L'app européenne de vérification de l’âge est prête : ce que cela change L'app européenne de vérification de l’âge est prête et s'appuie sur le protocole OpenID4VP pour prouver l’âge sans révéler d'informations personnelles.
La vérification de l’âge européenne est prête, a annoncé la présidente de la Commission européenne, à la veille d’une réunion du groupe spécial sur la sécurité des enfants en ligne. L’app européenne, accessible sur smartphone, tablette et ordinateur, doit permettre de prouver son âge lors de l’accès à des plateformes en ligne, exactement comme un commerce demande une pièce d’identité pour l’achat d’alcool.
Comment fonctionne l’initiative et qui la pilote
Selon Ursula von der Leyen, l’application transmettra une preuve du respect de l’âge minimum à des services en ligne compatibles, sans divulguer d’autres informations personnelles. Le processus s’appuie sur un tiers de confiance chargé d’émettre cette preuve et d’assurer l’interopérabilité entre les plateformes.
Le système est décrit comme totalement anonyme et ne permettant pas de suivre les utilisateurs. Le protocole utilisé, OpenID4VP, est basé sur OpenID et vise à établir l’âge sans révéler l’identité complète.
Après avoir fourni un passeport ou une carte d’identité (sans détails supplémentaires à ce stade), l’application transmettra la preuve d’âge aux services compatibles. L’objectif est de limiter le partage de données personnelles tout en assurant une vérification fiable.
Une base technologique et un développement ouvert
Le code source des versions iOS et Android est disponible sur GitHub, sous licence EUPL v1.2, ce qui confirme le caractère open-source du projet. Le développement a été confié à un consortium baptisé T-Scy, réunissant les éditeurs suédois Scytales et allemand T-Systems International. Ces acteurs fournissent la brique technique nécessaire au support du dispositif européen.
Contexte, tests et ce que cela signifie pour la France
L’initiative a été lancée l’été dernier avec la publication de lignes directrices. Plusieurs États membres avaient alors annoncé tester le prototype européen pour leurs versions nationales, dont la France. Il n’y a donc plus d’excuse : l’Europe propose un outil gratuit et simple pour protéger les enfants contre les contenus nuisibles et illégaux, selon les autorités.

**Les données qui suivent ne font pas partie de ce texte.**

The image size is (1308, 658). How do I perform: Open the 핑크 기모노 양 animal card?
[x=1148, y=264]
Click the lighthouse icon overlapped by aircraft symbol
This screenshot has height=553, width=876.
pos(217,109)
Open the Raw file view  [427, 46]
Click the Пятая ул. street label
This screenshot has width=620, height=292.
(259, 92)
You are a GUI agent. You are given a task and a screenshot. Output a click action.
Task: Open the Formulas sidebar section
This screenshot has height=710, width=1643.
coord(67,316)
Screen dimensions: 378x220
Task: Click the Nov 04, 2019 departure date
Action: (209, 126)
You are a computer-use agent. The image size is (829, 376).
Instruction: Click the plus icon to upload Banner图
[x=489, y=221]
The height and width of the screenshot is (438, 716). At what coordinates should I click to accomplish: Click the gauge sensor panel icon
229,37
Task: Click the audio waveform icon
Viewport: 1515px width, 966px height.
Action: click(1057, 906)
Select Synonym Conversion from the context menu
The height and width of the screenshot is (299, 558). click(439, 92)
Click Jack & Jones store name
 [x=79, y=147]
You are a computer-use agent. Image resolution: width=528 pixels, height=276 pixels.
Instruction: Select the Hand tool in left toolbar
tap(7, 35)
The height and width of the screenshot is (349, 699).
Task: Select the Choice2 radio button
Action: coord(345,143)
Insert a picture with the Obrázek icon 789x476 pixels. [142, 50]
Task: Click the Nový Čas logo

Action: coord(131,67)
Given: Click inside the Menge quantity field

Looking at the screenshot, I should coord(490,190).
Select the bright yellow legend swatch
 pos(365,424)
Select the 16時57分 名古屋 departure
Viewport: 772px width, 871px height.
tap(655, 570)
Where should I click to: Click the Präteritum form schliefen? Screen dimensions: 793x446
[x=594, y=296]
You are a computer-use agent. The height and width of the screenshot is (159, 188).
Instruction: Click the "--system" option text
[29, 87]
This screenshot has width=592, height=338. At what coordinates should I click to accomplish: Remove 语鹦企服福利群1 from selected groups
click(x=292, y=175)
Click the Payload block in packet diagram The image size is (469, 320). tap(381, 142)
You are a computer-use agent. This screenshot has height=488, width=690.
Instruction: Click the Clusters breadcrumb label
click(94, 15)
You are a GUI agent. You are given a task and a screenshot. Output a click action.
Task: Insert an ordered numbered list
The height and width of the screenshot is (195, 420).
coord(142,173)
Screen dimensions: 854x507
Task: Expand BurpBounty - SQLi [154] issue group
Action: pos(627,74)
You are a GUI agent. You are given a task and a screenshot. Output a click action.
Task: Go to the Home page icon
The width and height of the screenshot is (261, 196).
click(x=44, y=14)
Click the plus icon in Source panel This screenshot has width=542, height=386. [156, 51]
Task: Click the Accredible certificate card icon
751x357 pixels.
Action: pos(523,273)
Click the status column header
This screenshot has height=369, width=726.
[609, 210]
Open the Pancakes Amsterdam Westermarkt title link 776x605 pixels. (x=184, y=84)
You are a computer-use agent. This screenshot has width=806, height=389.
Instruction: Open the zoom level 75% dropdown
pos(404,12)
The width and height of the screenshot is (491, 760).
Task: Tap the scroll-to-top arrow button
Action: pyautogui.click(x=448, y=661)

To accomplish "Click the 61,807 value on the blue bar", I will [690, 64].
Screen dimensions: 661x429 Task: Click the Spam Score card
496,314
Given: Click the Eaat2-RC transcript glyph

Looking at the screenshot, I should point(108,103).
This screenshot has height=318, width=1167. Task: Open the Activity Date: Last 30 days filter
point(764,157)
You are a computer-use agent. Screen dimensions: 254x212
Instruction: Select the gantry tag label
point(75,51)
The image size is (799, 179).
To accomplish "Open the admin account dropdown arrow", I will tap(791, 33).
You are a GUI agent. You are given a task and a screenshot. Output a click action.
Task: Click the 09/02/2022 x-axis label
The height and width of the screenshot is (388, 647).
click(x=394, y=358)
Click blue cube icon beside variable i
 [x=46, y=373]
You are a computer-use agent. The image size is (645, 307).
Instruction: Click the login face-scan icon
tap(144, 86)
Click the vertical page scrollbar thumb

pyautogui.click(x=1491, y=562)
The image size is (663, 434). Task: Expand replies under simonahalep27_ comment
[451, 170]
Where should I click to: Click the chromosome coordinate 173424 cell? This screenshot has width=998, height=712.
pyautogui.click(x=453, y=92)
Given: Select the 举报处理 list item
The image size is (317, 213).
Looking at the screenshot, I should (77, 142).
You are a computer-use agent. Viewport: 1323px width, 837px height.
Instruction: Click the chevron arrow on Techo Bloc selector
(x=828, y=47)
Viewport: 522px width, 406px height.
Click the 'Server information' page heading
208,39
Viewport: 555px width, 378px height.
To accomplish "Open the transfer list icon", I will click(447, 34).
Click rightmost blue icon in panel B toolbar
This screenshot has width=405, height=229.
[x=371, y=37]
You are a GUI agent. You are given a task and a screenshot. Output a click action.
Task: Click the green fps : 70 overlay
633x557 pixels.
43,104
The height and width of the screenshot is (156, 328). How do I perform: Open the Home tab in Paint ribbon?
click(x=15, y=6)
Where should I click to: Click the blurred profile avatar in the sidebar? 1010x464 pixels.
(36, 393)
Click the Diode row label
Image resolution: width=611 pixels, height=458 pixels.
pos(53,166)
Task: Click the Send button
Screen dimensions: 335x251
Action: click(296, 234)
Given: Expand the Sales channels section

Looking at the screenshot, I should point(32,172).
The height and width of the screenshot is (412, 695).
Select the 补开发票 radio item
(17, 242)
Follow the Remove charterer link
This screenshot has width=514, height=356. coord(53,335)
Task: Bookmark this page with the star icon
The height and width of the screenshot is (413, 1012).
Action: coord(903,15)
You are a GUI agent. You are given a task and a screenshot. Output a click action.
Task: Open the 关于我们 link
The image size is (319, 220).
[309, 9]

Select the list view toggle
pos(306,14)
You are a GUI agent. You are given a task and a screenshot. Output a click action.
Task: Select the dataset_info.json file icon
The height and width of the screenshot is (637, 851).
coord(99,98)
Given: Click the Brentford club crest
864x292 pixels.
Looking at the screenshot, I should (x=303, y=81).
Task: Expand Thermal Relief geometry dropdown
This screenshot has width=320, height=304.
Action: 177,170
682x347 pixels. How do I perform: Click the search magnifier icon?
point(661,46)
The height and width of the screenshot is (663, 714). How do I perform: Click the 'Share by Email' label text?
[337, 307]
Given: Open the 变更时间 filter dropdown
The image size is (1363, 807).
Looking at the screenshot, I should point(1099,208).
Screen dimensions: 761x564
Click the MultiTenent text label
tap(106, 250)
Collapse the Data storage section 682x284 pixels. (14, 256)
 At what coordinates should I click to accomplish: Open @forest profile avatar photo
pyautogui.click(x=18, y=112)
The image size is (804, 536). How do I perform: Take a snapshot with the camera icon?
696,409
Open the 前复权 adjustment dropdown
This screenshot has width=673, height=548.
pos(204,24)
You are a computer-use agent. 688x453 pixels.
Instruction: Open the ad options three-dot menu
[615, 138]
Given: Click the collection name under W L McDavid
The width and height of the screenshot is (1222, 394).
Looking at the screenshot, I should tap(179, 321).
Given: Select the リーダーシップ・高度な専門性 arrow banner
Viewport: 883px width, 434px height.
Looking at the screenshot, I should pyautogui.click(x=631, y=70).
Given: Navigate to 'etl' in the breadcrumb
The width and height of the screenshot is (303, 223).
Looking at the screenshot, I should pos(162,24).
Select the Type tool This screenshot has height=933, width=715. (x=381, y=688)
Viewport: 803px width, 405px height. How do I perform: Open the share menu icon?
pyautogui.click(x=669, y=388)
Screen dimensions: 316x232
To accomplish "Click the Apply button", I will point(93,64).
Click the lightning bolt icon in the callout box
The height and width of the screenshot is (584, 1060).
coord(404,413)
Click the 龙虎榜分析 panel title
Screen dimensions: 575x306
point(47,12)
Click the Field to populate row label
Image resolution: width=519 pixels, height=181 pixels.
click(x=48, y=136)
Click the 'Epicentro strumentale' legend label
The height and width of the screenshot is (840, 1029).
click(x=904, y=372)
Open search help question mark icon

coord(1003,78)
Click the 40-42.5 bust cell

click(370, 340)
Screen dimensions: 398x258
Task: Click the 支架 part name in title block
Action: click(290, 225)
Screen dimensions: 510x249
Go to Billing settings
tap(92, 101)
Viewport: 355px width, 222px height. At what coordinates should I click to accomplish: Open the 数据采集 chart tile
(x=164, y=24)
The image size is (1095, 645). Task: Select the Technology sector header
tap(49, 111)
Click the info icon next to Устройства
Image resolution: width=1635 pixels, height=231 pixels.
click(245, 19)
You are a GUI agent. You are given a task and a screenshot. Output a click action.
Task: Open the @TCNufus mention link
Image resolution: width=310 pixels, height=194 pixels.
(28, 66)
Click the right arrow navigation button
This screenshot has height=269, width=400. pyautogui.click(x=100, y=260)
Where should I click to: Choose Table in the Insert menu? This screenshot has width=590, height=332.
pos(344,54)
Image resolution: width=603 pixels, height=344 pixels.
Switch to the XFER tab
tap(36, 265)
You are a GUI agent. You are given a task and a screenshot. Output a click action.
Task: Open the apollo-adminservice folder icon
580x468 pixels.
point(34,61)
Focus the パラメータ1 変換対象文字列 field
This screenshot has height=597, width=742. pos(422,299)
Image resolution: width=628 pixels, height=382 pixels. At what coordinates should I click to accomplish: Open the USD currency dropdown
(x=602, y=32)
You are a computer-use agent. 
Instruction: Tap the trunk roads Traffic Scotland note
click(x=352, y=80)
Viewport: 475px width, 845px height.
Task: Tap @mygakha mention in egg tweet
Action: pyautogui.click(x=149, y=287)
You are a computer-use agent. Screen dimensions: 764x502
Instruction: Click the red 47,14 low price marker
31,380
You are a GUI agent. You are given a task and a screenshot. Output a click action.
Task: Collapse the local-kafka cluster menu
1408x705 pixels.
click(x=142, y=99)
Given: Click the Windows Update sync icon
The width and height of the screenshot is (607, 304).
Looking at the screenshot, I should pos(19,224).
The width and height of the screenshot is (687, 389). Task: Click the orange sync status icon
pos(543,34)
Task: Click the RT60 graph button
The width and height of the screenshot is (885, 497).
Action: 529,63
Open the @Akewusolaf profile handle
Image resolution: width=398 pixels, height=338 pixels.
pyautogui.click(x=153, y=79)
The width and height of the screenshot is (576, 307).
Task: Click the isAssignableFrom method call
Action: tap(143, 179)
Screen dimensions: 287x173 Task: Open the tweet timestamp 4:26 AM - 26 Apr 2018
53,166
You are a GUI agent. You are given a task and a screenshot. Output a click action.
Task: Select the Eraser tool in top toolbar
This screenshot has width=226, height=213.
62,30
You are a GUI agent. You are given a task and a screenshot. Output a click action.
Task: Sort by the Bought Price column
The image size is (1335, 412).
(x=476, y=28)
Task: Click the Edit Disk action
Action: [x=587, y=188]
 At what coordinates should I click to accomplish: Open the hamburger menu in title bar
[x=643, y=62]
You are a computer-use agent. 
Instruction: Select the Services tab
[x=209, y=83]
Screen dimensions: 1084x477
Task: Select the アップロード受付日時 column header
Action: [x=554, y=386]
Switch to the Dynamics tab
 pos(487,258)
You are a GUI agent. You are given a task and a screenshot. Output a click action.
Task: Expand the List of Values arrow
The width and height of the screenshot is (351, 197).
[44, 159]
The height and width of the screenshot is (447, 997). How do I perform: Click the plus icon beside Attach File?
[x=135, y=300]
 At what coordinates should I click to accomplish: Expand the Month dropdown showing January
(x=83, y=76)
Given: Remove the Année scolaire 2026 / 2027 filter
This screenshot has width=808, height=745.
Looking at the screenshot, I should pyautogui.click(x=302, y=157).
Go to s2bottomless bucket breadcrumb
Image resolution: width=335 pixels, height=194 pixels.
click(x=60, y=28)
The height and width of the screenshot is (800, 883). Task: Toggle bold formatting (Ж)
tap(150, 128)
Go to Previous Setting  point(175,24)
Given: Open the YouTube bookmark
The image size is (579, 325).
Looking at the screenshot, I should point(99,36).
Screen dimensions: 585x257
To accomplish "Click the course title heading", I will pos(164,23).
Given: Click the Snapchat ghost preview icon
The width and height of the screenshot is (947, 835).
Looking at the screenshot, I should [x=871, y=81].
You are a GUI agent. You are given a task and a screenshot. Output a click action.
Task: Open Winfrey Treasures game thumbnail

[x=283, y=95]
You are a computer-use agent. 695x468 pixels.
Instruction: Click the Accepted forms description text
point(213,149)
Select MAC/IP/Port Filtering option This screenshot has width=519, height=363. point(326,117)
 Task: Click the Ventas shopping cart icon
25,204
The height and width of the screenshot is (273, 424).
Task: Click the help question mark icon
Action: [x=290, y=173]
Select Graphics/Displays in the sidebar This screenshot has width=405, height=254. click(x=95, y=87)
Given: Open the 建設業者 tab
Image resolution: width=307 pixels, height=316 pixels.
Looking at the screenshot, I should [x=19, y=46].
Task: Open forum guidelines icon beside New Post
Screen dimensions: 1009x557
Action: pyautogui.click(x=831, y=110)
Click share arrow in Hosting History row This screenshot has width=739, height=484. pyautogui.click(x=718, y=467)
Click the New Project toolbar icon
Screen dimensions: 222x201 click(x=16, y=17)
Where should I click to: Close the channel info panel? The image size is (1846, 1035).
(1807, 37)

Ce que cela change concrètement et quelles limites à surveiller
Sur le plan pratique, la vérification de l’âge peut faciliter l’accès à des services en ligne tout en limitant la collecte de données personnelles. Cependant, des questions subsistent sur l’implémentation, l’interopération entre États et plateformes, ainsi que sur la robustesse du tiers de confiance et des garanties d’anonymat dans la chaîne. Les tests nationaux permettront d’évaluer ces points et d’ajuster les cadres.
Pour terminer
Le chemin vers une harmonisation européenne de la vérification de l’âge dépendra de l’adhésion des plateformes et de la solidité des mécanismes de preuve. Une surveillance continue des performances et des risques est nécessaire pour vérifier que l’objectif de protection des mineurs est bien atteint sans sacrifier la vie privée.